以前、Hebbの運動則2つを解説する記事を書いた。今回はそれを踏まえ、理学療法士の介入とし何をするかに主眼を置いて書いていきたい。
おさらいがてら、Hebb則は二つある。「運動意図と運動タイミングの一致で神経路が強化される」、「脳は行ったことしか学習しない」。

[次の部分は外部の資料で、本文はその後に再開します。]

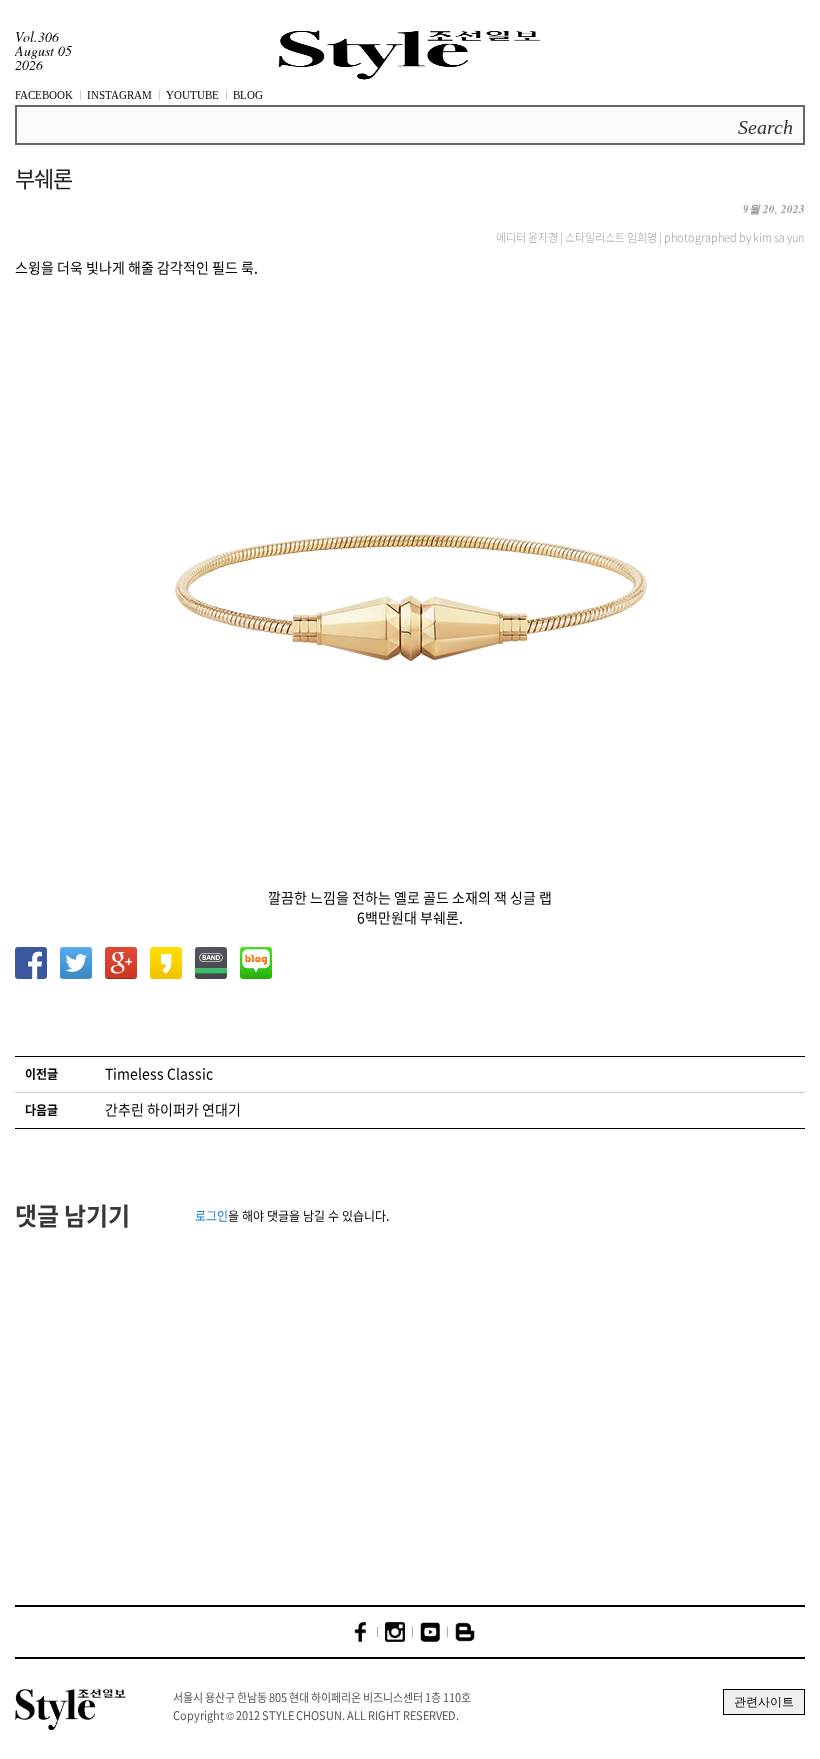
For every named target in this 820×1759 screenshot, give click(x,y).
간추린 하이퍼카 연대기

これを踏まえ以前書いた記事をより臨床的に書くと、脳卒中片麻痺からの回復には「患者様本人の課題の理解・参加」「介助してでも修正したい動作方法を確実に行ってもらえる環境作り」の二点が介入において大切である。
ここで、一つ思い起こしてほしいことは自動介助運動というもの。患者様が自動で
遠位から抵抗、近位から動かしたい方向へ介助をし、自動介助運動を行っていると錯覚させる。これにより、動かなかった手足が介入中は動いている気にさせる。患者様のモチベーションを上げ、4、5分反復する。
コツは介助5.5対抵抗4.5くらい僅差で介助を勝たせる。
あまり介助が強いと患者様も他人に動かされているだけだと感じてしまう。これでは患者様は介助に依存してしまい運動意図を引き起こせない。
逆に抵抗が強すぎると動きが出ないのでぎりぎりで自力で勝っているくらいの塩梅を目指す。
考えてみてほしい。ジムなどで筋トレをするときに、あまり負荷が軽いとやっている感じが出ず、あまり大変だと続けようと思えない。「やってる感」がでるいい塩梅というものがあるはずだ。
健常者では○○kgなど目に見える重さだが、片麻痺者など、力が出るか出ないかの境目の方では介助+自力>抵抗となる程度の負荷で良いというわけだ。この介助+自力>抵抗となる程度の負荷の運動を繰り返し、運動の発現を「促し」、神経路を「通す」、「促通」という手技をぜひ使っていってほしい。
ここからさらに自力の運動を促しやすいよう電気刺激や反射を用いて行っているのが「川平法」をはじめとする促通主義である。
しかし、難しい手技に入らずとも、筋トレの要領で介助すれば簡単にできるため私はそこまでマニアックな分野に分け入っていく必要はないのではないかと思っている。
キッキングでも、上肢の総合伸展、手指の開閉、中殿筋、大殿筋など多くの部位に使用できる。今後の加筆でイラストもしくは写真などを載せイメージがわきやすいようにしていきたい。
ともあれ、本日はこの促通について、筋トレ、ストレッチ以外の引き出しとして共有できれば幸いである。